◆ Work instruction ◆
Return every line of the records that includes the string "will".

[Records from a dataset]
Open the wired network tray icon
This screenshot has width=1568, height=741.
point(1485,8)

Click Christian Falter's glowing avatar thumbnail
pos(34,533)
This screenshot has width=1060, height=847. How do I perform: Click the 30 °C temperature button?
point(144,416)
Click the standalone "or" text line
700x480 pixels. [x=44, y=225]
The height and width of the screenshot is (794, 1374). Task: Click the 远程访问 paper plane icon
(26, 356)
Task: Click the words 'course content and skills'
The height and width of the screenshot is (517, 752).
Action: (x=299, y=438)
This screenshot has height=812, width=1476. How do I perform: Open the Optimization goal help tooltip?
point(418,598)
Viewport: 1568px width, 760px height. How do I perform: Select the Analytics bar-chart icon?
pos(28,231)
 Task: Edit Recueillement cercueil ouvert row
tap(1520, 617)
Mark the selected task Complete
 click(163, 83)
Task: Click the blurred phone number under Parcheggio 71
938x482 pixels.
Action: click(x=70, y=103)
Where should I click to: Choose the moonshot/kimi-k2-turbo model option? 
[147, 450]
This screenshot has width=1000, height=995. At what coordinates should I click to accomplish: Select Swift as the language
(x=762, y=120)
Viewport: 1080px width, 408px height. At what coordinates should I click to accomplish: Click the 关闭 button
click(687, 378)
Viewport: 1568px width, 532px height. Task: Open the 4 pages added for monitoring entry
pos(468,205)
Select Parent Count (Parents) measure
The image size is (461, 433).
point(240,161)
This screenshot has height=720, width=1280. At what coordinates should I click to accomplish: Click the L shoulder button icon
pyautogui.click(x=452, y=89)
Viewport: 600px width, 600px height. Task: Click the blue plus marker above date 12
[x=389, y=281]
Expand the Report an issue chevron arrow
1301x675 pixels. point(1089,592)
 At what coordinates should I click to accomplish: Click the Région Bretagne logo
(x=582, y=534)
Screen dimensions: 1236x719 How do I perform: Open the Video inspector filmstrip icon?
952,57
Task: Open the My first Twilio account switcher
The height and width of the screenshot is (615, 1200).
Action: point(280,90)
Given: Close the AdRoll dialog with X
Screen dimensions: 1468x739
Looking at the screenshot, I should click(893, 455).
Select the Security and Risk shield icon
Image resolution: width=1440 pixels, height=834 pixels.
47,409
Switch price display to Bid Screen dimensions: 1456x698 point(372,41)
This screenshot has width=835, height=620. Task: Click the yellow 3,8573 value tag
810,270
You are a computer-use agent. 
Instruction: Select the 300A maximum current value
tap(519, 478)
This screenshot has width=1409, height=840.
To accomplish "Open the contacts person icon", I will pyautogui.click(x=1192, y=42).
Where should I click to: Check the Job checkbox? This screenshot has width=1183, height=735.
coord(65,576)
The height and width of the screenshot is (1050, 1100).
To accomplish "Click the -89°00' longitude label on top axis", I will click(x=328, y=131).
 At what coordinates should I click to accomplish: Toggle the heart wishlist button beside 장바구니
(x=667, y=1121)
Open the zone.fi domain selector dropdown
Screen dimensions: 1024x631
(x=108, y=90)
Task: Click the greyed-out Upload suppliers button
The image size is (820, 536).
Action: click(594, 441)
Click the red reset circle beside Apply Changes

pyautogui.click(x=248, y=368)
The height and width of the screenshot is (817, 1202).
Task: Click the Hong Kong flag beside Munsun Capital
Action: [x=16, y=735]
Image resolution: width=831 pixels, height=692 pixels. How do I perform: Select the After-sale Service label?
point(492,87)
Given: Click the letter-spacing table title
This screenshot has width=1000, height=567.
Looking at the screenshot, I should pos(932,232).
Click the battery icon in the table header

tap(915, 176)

◆ Response ◆
To accomplish "Open the contacts person icon", I will pyautogui.click(x=1192, y=42).
To accomplish "Click the -89°00' longitude label on top axis", I will click(x=328, y=131).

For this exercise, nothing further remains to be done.